_STATED EXERCISE_
Can you give the entries as a Markdown table with columns No. and Entry line, starting at the line that contains "licenses [744, 678]" and ending with the last line of the entries? Number each row, include both end lines, and leave out blank lines.

[Begin]

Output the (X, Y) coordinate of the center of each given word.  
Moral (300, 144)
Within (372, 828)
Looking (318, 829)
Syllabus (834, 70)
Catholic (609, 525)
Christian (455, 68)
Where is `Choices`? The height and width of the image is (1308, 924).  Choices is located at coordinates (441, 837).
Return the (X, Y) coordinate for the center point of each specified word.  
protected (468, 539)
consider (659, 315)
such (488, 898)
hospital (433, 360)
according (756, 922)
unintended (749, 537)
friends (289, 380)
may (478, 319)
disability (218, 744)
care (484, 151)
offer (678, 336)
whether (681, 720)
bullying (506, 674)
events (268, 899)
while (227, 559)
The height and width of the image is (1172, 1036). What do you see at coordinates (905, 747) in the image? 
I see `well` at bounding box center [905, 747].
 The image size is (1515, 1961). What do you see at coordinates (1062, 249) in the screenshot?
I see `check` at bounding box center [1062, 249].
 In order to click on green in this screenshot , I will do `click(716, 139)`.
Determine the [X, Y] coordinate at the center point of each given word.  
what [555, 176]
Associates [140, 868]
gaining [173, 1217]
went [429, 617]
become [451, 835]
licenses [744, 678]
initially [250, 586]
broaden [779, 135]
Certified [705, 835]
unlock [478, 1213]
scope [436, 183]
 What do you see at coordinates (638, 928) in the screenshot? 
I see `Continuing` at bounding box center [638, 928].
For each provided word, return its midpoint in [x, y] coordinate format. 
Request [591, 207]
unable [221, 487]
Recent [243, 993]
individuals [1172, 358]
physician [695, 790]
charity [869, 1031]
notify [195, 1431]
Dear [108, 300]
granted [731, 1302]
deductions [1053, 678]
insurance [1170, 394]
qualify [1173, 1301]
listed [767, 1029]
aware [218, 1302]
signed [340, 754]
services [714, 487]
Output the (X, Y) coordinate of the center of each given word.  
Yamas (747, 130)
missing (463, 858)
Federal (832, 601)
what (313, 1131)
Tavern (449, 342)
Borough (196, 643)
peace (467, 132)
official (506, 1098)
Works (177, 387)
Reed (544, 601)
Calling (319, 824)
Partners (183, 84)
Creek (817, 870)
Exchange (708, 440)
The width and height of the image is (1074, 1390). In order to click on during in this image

[End]

_RESULT OF THE TASK_
| No. | Entry line |
|---|---|
| 1 | licenses [744, 678] |
| 2 | initially [250, 586] |
| 3 | broaden [779, 135] |
| 4 | Certified [705, 835] |
| 5 | unlock [478, 1213] |
| 6 | scope [436, 183] |
| 7 |  What do you see at coordinates (638, 928) in the screenshot?  |
| 8 | I see `Continuing` at bounding box center [638, 928]. |
| 9 | For each provided word, return its midpoint in [x, y] coordinate format.  |
| 10 | Request [591, 207] |
| 11 | unable [221, 487] |
| 12 | Recent [243, 993] |
| 13 | individuals [1172, 358] |
| 14 | physician [695, 790] |
| 15 | charity [869, 1031] |
| 16 | notify [195, 1431] |
| 17 | Dear [108, 300] |
| 18 | granted [731, 1302] |
| 19 | deductions [1053, 678] |
| 20 | insurance [1170, 394] |
| 21 | qualify [1173, 1301] |
| 22 | listed [767, 1029] |
| 23 | aware [218, 1302] |
| 24 | signed [340, 754] |
| 25 | services [714, 487] |
| 26 | Output the (X, Y) coordinate of the center of each given word.   |
| 27 | Yamas (747, 130) |
| 28 | missing (463, 858) |
| 29 | Federal (832, 601) |
| 30 | what (313, 1131) |
| 31 | Tavern (449, 342) |
| 32 | Borough (196, 643) |
| 33 | peace (467, 132) |
| 34 | official (506, 1098) |
| 35 | Works (177, 387) |
| 36 | Reed (544, 601) |
| 37 | Calling (319, 824) |
| 38 | Partners (183, 84) |
| 39 | Creek (817, 870) |
| 40 | Exchange (708, 440) |
| 41 | The width and height of the image is (1074, 1390). In order to click on during in this image |